Problems and tasks ::
1/ Which passage of the URLs du Jour post runs from "Should you want" to "in my book."? Pull it out word for word.
2/ How would the URLs du Jour post go on after its last sentence? Write the continuation.

Given text ::
========================================

URLs du Jour

2020-10-21

  • Celebrity worship is a good thing to avoid. Also celebrity demonization, when they take some stand that differs from yours. The latter happened to Chris Pratt. Which prompted a response from none other than Robert Downey Jr..

    Should you want to be brought up to speed on this brouhaha, see the Federalist. But suffice to say that Downey and Pratt are now both mensches in my book.


  • Glenn Reynolds, aka Instapundit (but you knew that), apparently had his USA Today column spiked. Read The Whole Thing here to find out what the Gannet bigwigs are scared you might read. Excerpt:

    In my 2019 book, The Social Media Upheaval, I warned that the Big Tech companies — especially social media giants like Facebook and Twitter — had grown into powerful monopolists, who were using their power over the national conversation to not only sell ads, but also to promote a political agenda. That was pretty obvious last year, but it was even more obvious last week, when Facebook and Twitter tried to black out the New York Post’s blockbuster report about emails found on a laptop abandoned by Democratic presidential candidate Joe Biden’s son Hunter.

    The emails, some of which have been confirmed as genuine with their recipients, show substantial evidence that Hunter Biden used his position as Vice President Joe Biden’s son to extract substantial payments from “clients” in other countries. There are also photos of Hunter with a crack pipe, and engaging in various other unsavory activities. And they demolished the elder Biden’s claim that he never discussed business with his son.

========================================

Given records ::
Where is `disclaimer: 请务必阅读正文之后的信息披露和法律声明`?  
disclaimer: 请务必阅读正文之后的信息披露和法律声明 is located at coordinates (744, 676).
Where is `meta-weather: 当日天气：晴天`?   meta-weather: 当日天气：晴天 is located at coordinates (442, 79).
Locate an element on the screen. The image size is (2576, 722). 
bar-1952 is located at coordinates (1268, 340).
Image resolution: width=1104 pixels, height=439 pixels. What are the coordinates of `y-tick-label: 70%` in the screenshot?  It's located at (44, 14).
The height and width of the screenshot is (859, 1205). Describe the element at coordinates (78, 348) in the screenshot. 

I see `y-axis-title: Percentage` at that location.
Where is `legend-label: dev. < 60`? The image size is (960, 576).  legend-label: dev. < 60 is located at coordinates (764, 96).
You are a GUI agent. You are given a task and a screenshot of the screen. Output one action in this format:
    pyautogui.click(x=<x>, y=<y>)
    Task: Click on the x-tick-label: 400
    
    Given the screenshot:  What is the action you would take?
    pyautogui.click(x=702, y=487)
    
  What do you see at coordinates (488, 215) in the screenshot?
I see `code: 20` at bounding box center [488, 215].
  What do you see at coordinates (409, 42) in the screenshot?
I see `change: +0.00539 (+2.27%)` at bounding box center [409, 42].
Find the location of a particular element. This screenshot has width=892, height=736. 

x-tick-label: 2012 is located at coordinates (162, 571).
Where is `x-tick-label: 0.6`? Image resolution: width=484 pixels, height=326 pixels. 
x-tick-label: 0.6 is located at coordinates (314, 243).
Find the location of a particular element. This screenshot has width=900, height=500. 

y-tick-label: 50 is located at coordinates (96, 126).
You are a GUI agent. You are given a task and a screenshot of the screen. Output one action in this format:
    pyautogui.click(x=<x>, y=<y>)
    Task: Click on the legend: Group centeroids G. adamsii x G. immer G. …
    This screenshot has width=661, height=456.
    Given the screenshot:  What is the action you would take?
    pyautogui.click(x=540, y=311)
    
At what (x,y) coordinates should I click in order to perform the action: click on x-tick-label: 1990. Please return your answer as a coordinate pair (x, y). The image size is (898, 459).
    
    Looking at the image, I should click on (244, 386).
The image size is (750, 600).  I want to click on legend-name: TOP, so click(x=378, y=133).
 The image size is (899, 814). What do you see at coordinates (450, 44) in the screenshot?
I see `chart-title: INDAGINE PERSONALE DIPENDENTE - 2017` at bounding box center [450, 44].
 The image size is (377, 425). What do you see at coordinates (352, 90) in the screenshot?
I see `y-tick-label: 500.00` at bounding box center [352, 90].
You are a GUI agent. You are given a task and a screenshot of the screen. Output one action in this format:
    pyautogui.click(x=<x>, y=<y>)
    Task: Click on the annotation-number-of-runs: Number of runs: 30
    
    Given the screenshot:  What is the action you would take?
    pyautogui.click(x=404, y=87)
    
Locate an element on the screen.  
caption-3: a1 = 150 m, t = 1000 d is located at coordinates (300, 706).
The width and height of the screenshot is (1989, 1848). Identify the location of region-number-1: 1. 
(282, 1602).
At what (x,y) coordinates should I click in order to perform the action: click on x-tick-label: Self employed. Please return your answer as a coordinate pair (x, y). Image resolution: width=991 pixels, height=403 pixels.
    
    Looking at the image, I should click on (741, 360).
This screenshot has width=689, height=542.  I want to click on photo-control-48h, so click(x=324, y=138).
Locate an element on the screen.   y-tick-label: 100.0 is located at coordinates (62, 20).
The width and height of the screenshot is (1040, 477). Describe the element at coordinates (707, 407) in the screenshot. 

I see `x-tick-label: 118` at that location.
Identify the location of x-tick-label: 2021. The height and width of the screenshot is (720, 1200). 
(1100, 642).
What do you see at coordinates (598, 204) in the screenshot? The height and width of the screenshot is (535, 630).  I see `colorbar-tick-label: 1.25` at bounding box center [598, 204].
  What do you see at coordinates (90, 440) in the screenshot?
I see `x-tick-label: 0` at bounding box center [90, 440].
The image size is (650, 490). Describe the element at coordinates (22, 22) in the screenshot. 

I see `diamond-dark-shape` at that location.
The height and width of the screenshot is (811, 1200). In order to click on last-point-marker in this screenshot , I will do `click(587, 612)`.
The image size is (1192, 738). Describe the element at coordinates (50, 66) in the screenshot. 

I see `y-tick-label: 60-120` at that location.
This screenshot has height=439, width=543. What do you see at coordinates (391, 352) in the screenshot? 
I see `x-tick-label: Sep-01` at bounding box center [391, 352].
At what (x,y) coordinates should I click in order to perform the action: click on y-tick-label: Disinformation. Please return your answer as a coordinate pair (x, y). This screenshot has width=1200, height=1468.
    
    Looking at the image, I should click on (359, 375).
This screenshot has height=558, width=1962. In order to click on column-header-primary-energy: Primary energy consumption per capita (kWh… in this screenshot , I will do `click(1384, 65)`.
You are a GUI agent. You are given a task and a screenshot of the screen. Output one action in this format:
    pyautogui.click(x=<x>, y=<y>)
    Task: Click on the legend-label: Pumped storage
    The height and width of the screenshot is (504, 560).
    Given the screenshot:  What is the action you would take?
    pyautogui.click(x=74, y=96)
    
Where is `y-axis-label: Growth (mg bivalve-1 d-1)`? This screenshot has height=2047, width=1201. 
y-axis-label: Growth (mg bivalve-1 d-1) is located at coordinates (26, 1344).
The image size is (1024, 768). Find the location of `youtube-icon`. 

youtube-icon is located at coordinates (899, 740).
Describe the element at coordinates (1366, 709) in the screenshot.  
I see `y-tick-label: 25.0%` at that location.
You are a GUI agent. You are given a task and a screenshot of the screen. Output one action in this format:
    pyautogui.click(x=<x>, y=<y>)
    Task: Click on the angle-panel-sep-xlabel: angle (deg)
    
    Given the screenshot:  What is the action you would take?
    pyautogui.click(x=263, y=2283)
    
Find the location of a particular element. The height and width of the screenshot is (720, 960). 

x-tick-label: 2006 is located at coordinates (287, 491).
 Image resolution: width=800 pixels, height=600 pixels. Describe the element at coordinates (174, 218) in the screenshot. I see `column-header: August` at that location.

========================================

Answers by task ::
1/
Should you want to be brought up to speed on this brouhaha, see the Federalist. But suffice to say that Downey and Pratt are now both mensches in my book.

2/
    I disagree with Insty's position on breaking up big tech, but I'll admit to a certain amount of schadenfreude about their largely self-inflicted woes. Still, I bet whatever comes out the other end of the antitrust sausage factory won't be an improvement.


  • Here's an anti-antitrust argument from George L. Priest in the WSJ: Suing Google Won’t Help Consumers.

    The U.S. Justice Department and 11 states filed an antitrust claim against Google Tuesday alleging illegal monopolization. The lawsuit follows the release earlier this month of a voluminous report by the House Judiciary Committee arguing that the four major U.S. internet platforms—Google, Amazon, Apple and Facebook —are monopolies and ought to be broken up. The suit against Google is the first of what will likely be many antitrust attacks on these dominant platforms.

    The basic argument of the lawsuit is that Google possesses a monopoly over search engines and search advertising, which it maintains by entering agreements to make its search engine the default on many devices. This resembles one of the claims made 20 years ago against Microsoft’s Internet Explorer. Yet the argument rests on a misconception about the creation and operation of network industries, which will condemn this case—and future ones like it—to failure under sensible interpretations of U.S. antitrust laws.

    Paywalled, sorry. But a good argument why you should subscribe to the WSJ.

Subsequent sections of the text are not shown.